-- SOURCE EXTRACT --
□ □ □
# Sure wished Associated would get some parts in for the Neo Motors!



## NitroStar (Dec 30, 2004)

My Neo One 3 Star's rotor slung apart the other day. I sent it to Associated and they called me and said the BEST they could do was to replace the whole motor for $66. All I wanted was a new rotor for it but they said that they are supposed to get some in but they have not made it yet. I sure wished it was a Novak motor. Has anyone replaced a Neo rotor with a Novak rotor?


----------



## ta_man (Apr 10, 2005)

So what was it some posted in this forum about paying $240 for a *lifetime supply* of 9-turn motors by buying one brushless setup? Ha!


----------



## kevinm (Jan 16, 2002)

NitroStar - If the 3-star is built the same as the original "Neo One" (before they gave them "stars"), then the standard Novak rotor should fit (not the Velociti style with the bigger bearing). *HOWEVER*, I have recently learned that Reedy motors DO NOT have a temperature sensor in them, and that above 175° the rotors in either brand will degrade. Above 200°, they tend to fly apart.
□ □ □
-- SUPPLIED DATA --
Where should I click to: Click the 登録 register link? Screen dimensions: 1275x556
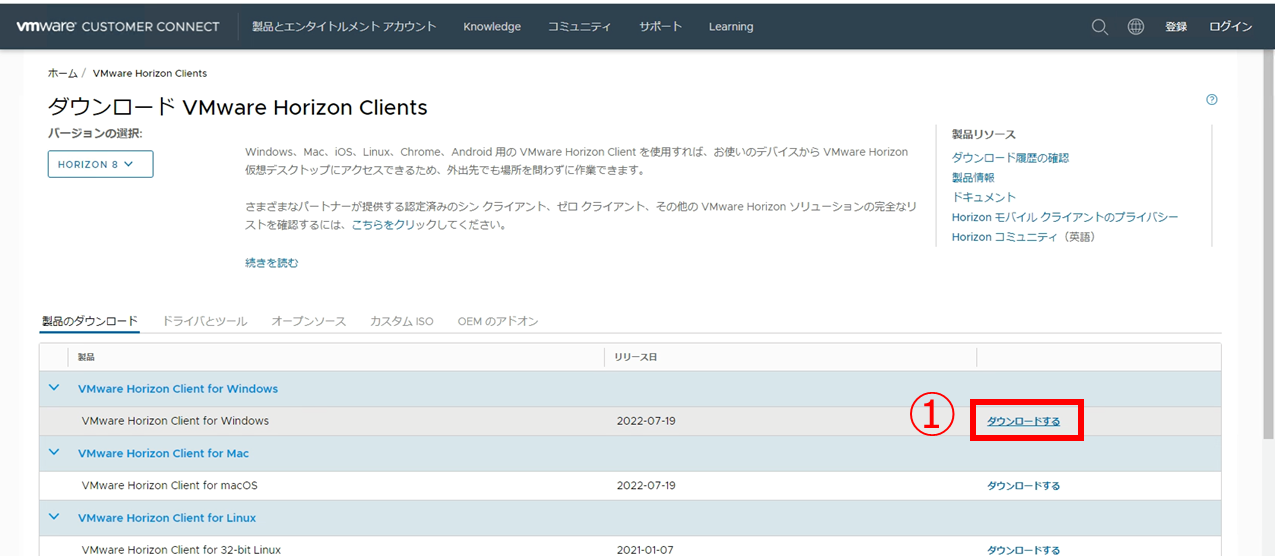tap(1176, 27)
□ □ □
Please list the username of each poster in the forum thread on Neo motor parts, in the order the posts appear.

NitroStar
ta_man
kevinm